ECW welcomes back guest author Bryan Cheeseboro
In a recent conversation I had with a friend, we discussed the painting The First Battle Flags by Don Troiani, which depicts the events of November 28, 1861, at Centreville, Virginia. On that date, the Confederate Army of the Potomac (the same army that would eventually become the Army of Northern Virginia under Robert E. Lee) was presented with a new flag to be carried into battle. While many flags were used by the so-called Confederate States of America on and off the battlefield, one design would become immortal: a white-bordered St. Andrew’s Cross of blue, decorated with white stars on a field of red… and also pink. And though some of those bullet-torn, bloodstained battle flags survive to this day, it is hard for many people to grapple with the fact Confederate soldiers proved their manhood under a pink flag. As Troiani said of various comments he received for his painting,
I was surprised to receive some criticism about the color of the battle flags in this painting. Some people thought they looked washed out, as they did not fit into the preconceived notion of what a “real” Confederate battle flag should be. Even after constant explaining, I am fairly certain that some still cannot bring themselves to accept the fact that the Confederate army used pink battle flags.

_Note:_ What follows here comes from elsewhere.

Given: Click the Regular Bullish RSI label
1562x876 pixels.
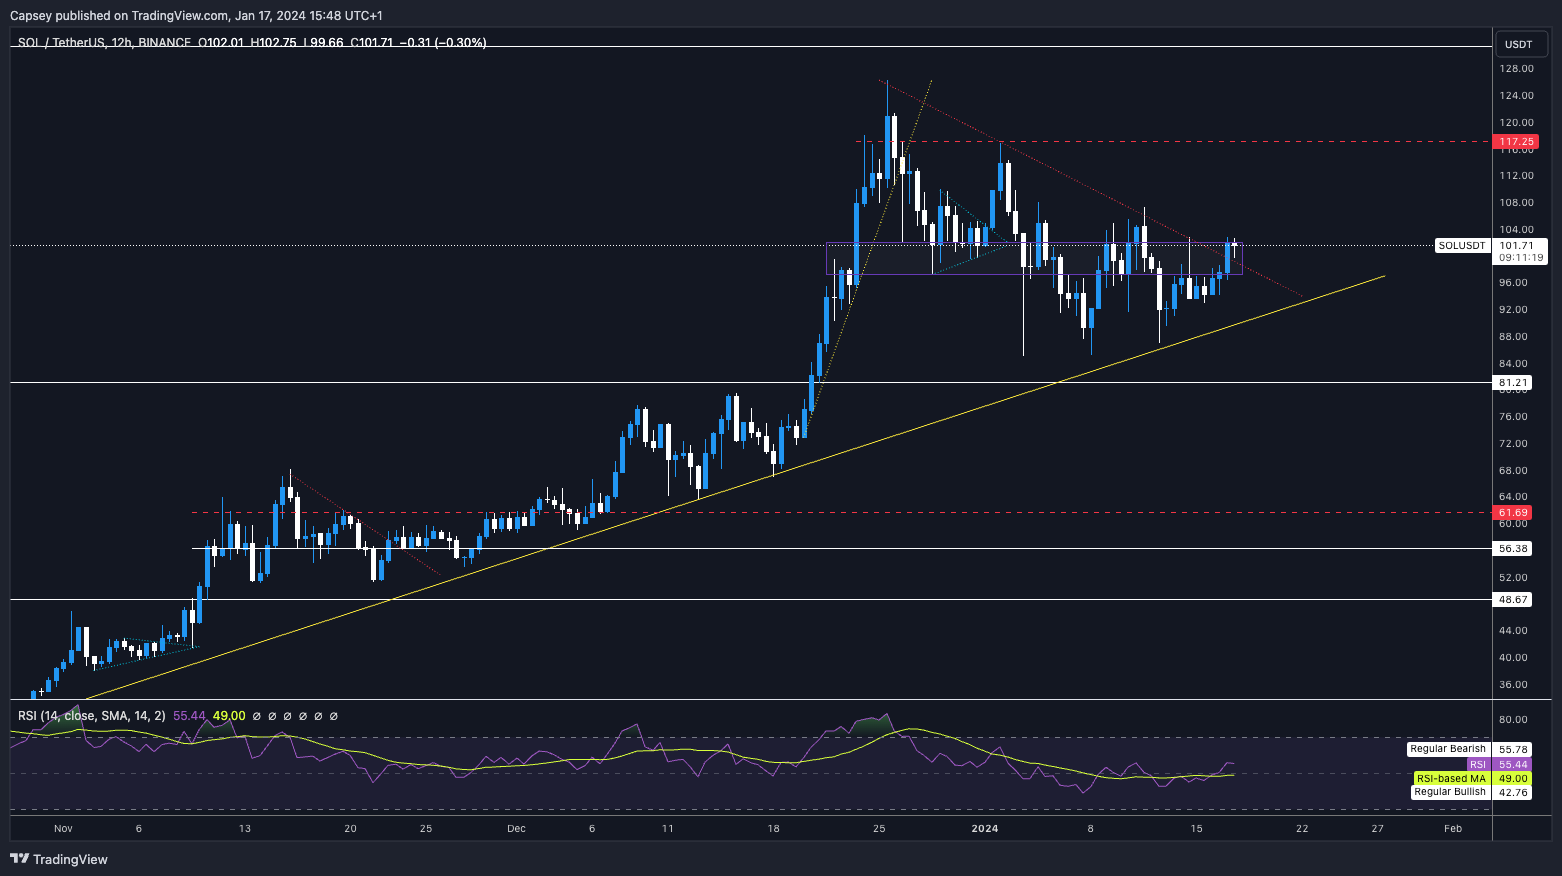Looking at the screenshot, I should click(1449, 792).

To understand how the Confederate Army used pink, white, and blue battle flags, it helps to understand the story of how the battle flag came about in the first place.
Many Civil War enthusiasts know the story well. At the battle of First Bull Run, July 21, 1861, at Manassas Junction, Virginia, the Confederate flag (known as the 1st National Confederate flag) looked too much like the Stars & Stripes, flown by the Union Army. The overwhelming smoke of cannon and musket fire, and the stifling heat of the hazy, humid summer day, provided no refreshing breeze and no energy to lift the banners aflutter. The standards of both sides were indistinguishable that day and confused many inexperienced troops fighting in the first major battle of the war.
Though 1st Bull Run was a shocking victory for the Confederate Army of the Potomac (This name was first used by the South before the North adopted it.), Generals Pierre G. T. Beauregard and Joseph E. Johnston knew the confusion could not continue. Plans to have Confederate regiments use their states’ flags in battle fell through. Then, Colonel William Porcher Miles, Chairman of the Confederate House Military Committee, who had previously designed a prototype of what would become the iconic Confederate flag, offered that design to be used exclusively as a battle flag of the rebellion (Miles’ design had been previously rejected as the national flag). The design was approved, and Johnston suggested making the pattern of the flag square for military use. An order was put in for 120 flags.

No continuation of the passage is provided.